## WORK TO COMPLETE:
Once you find the line containing "Screen dimensions: 635x489", set down exactly that line and every one after it through the end of the listing below, with both ends included and any pictures omitted.

▼

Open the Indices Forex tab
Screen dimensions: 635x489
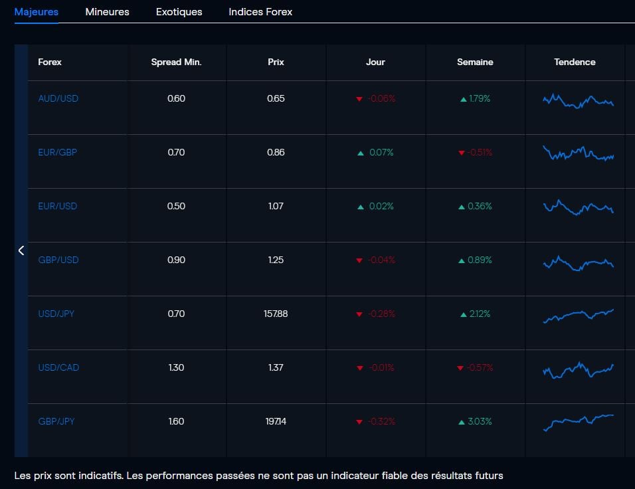[260, 11]
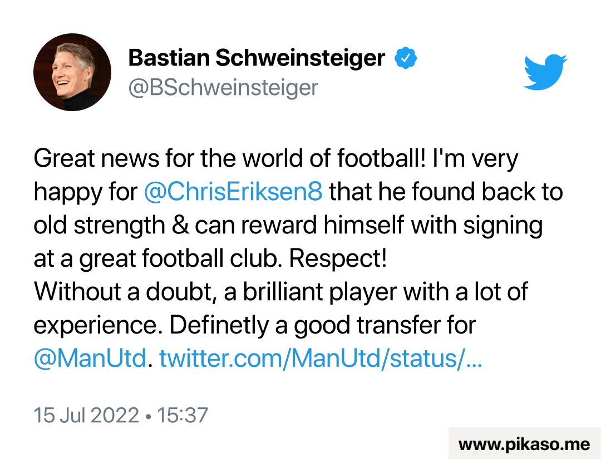Click the 15 Jul 2022 date
The height and width of the screenshot is (459, 601).
86,415
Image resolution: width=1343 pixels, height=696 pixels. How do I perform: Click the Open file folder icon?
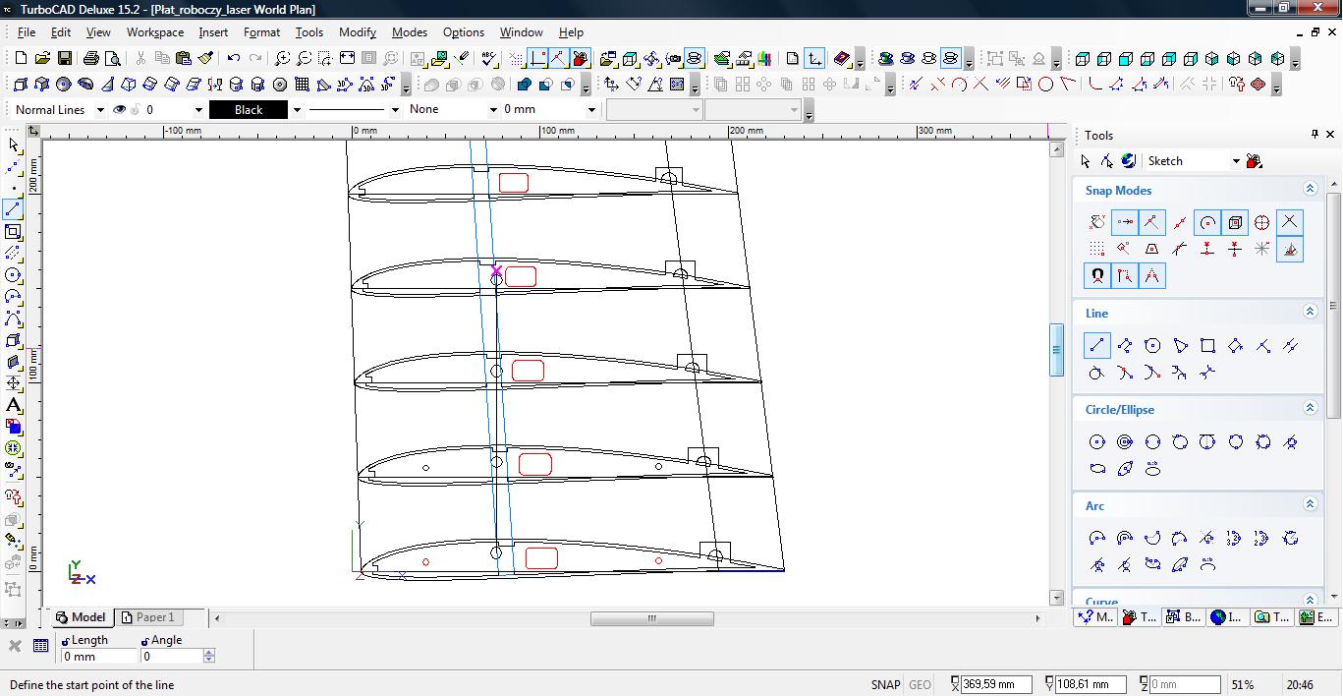(x=42, y=59)
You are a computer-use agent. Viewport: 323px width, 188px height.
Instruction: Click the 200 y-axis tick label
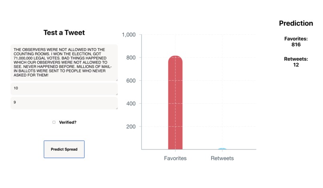tap(131, 127)
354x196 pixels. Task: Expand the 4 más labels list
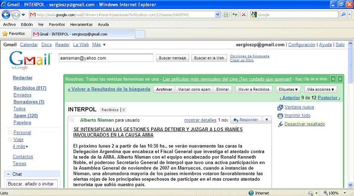point(20,146)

▲

## ANSWER BOX:
Screen dimensions: 635x489
[260, 11]
Click the 15 Jul 2022 date
The height and width of the screenshot is (459, 601).
86,415
Image resolution: width=1343 pixels, height=696 pixels. How do I perform: Click the Open file folder icon?
(x=42, y=59)
You are a computer-use agent. Viewport: 323px width, 188px height.
Instruction: Click the 200 y-axis tick label
tap(131, 127)
354x196 pixels. Task: Expand the 4 más labels list
point(20,146)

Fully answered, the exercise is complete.